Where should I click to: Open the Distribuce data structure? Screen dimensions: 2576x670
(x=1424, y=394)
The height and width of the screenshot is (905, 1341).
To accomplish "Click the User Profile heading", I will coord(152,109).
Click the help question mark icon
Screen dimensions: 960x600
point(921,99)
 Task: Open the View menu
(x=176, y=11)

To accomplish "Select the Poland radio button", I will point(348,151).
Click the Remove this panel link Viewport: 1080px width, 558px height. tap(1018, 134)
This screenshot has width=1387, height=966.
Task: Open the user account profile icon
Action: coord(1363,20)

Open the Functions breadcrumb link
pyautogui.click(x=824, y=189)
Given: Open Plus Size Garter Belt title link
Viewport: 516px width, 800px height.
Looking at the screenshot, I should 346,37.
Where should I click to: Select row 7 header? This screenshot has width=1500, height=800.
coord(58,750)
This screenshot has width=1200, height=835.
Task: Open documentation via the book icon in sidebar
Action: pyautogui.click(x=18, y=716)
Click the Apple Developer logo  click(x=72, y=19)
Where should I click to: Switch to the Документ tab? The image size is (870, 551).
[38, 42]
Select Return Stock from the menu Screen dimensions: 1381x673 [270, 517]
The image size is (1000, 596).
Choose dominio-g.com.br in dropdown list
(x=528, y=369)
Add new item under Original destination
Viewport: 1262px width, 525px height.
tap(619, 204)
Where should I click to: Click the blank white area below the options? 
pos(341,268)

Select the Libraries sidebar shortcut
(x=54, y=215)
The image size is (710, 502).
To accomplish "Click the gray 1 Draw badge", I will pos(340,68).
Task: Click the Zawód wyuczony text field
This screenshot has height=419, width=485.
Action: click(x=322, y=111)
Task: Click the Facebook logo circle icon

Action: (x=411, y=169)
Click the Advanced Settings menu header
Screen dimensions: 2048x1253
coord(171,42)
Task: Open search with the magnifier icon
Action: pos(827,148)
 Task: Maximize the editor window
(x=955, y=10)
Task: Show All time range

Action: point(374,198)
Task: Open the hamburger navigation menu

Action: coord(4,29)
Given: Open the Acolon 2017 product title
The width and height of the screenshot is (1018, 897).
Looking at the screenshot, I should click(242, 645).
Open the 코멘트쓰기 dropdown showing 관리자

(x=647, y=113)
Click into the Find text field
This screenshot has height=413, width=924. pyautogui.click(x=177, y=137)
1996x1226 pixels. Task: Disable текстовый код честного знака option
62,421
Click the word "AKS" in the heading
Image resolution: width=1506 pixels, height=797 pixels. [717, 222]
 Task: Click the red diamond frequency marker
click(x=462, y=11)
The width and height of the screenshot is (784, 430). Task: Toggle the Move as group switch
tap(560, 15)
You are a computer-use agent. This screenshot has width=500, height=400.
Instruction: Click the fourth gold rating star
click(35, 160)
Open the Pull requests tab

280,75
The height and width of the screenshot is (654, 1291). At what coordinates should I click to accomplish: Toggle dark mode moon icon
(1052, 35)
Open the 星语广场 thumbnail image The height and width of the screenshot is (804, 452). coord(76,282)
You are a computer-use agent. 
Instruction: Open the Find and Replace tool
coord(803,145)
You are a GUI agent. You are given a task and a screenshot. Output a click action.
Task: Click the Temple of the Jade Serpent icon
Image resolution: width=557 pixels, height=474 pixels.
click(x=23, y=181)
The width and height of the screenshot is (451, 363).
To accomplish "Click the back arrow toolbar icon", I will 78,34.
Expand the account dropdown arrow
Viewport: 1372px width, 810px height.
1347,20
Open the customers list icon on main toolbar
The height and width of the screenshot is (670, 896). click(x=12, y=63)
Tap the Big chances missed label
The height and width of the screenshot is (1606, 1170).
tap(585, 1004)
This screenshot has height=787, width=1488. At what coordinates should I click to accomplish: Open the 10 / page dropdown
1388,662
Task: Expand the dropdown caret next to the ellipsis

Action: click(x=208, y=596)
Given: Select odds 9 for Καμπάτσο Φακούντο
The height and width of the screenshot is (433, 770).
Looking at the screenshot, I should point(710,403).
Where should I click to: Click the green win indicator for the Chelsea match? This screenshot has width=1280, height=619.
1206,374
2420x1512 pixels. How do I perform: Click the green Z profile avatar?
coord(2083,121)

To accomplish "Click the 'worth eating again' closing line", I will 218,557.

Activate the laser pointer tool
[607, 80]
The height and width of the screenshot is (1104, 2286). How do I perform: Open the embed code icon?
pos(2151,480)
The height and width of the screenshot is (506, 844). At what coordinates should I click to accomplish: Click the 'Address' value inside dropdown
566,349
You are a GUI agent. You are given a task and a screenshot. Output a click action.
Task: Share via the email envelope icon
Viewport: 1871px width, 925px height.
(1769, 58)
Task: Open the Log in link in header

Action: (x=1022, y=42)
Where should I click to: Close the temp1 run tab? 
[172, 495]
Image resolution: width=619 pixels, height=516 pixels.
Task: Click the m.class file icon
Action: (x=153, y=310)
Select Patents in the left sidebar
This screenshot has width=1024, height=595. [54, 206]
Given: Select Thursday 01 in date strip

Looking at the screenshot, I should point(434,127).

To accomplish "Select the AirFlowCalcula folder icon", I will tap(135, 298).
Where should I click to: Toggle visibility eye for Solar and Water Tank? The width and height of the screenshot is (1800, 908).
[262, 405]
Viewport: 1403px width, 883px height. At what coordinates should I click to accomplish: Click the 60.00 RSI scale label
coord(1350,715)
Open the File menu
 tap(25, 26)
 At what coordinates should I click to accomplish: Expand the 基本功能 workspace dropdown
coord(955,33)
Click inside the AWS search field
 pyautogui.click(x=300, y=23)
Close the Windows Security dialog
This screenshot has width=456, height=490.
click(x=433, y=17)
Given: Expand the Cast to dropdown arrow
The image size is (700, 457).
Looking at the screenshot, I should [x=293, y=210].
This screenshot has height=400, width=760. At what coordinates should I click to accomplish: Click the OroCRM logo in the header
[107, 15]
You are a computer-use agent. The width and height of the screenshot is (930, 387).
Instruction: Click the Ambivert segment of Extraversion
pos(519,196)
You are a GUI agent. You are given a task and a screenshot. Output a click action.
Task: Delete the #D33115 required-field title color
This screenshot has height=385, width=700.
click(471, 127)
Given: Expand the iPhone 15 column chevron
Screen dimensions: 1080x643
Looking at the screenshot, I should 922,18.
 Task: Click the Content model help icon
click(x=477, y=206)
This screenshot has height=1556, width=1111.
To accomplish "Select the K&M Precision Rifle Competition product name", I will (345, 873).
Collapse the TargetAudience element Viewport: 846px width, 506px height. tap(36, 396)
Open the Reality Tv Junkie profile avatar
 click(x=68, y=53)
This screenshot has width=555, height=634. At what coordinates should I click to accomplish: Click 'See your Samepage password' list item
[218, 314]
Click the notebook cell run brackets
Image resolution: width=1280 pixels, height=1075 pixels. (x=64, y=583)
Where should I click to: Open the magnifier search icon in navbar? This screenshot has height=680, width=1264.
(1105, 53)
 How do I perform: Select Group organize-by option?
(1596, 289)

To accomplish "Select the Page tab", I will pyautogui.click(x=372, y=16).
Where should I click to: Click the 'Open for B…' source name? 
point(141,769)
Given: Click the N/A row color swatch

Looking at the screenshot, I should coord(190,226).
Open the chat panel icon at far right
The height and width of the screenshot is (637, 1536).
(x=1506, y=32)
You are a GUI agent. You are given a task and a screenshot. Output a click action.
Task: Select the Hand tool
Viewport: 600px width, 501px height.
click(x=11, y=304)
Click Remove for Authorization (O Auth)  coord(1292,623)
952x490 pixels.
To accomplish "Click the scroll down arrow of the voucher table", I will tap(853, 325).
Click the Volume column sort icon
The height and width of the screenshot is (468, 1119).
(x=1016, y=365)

[What you should do]: Each line above that holds the string "title" should be copied and shown.

[Exercise result]:
Given: Open Plus Size Garter Belt title link
Given: Open the Acolon 2017 product title
Task: Delete the #D33115 required-field title color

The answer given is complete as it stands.